Alibaba and Ant Financial co-invested in the $4.5bn equity round for ride-hailing service Didi Chuxing, which closed in July last year and this month raised $5.5bn at a $50bn valuation. This would make Didi Chuxing the second most valuable private company after Uber.
Overall, therefore, Alibaba was the top corporate investor from the consumer sector, accounting for the highest number of disclosed rounds, according to GCV Analytics. Alibaba participated in five of the top 10 deals over the previous year, including Ele.me, an online platform for ordering food deliveries from restaurants and takeaways, chauffeured lift-ordering service UCar and Yiguo as well as Didi Chuxing.
Alibaba also took part in a $568m round for UCar, and invested $1.25bn in Ele.me. It invested $900m while its financial services affiliate Ant Financial supplied $350m, the two taking an aggregate stake reported to be 27.7%.
Alibaba first began investing heavily in 2013 when Xie joined. Joe Tsai, executive vice-chairman of Alibaba, summed up the vision when he said in 2013: “Alibaba is run by entrepreneurs, and we believe in supporting entrepreneurs with great vision and a strong sense of mission for their companies.”
At that time, Alibaba was launching an investment arm in the US to seek startups working in the e-commerce and emerging technologies spaces. It has since scaled up in the US, including leading the $793.5m series C round for augmented reality company Magic Leap in February last year.
Leading such a high-profile round affirms Alibaba’s status as one of China’s, and the world’s, corporate titans. Rony Abovitz, founder, president and CEO of Magic Leap, said at the time: “We are excited to welcome Alibaba as a strategic partner to help introduce Magic Leap’s breakthrough products to the over 400 million people on Alibaba’s platforms.”
As part of the round, Tsai joined Magic Leap’s board. Tsai was part of Alibaba’s founding team in 1999, along with Simon Xie and Ma, having previously been a private equity investor at Sweden-listed Investor AB. Alibaba’s senior team is experienced in venture investing, with CEO Daniel Zhang leading its strategic investments in Haier, Intime Retail, which he chairs, and Singapore Post. Ma also sits on the board of SoftBank, a major shareholder after its earlier corporate venturing deal to back Alibaba’s growth. US-listed Yahoo also owns a substantial corporate venturing stake in Alibaba.

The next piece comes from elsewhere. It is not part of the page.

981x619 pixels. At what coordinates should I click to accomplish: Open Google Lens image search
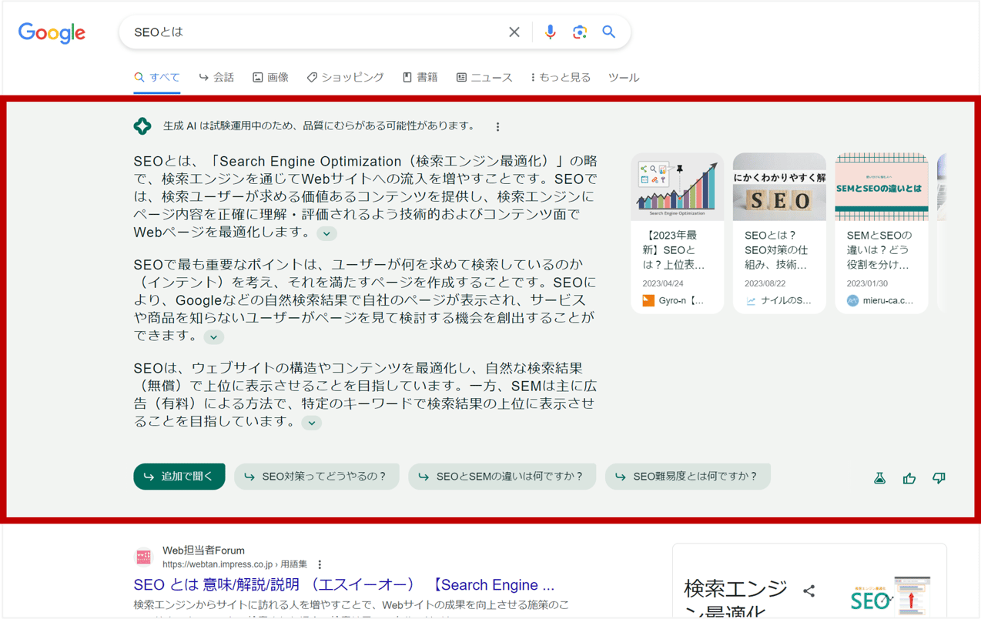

They are, therefore, well qualified to judge a good investor and rate Ethan Xie highly, as do his peers. When Xie ran a workshop at the GCV Academy in Shanghai, he scored 4.5 out of 5 for the program presentation and was described as having “very good local knowledge and a well-respected brand in CVC”, according to Andrew Gaule, who heads the academy.
Alibaba’s strategic investments fall broadly into three groups – e-commerce, media and online services. E-commerce deals have ranged from department store owner InTime to flash sales company Mei.com and logistics service YTO Express, as well as Lazada and Snapdeal.
The second group consists of both traditional media companies like South China Morning Post, Singapore Post and Shanghai Media, and new technology or online offerings like video-streaming platform Youku, instant messaging companies Sina Weibo and Snapchat, and Magic Leap.
The third group, in which Ele.me and UCar fall, tends to include companies that provide online-to-offline services such as food, transport, mapping (AutoNavi) or domestic services (58 Daojia). These can be connected to Alibaba’s e-commerce services, broadening them at the same time as Ant Financial can extend its online payment empire into new realms.
Based on its activity in the past 12 months, Alibaba seems to have no plans to reduce its corporate venturing efforts. If such dealmaking continues, Ethan Xie, a former science graduate from Tongji University and a post-grad from University of Sydney, could feel he has already packed a 100-year history into his short time at Alibaba.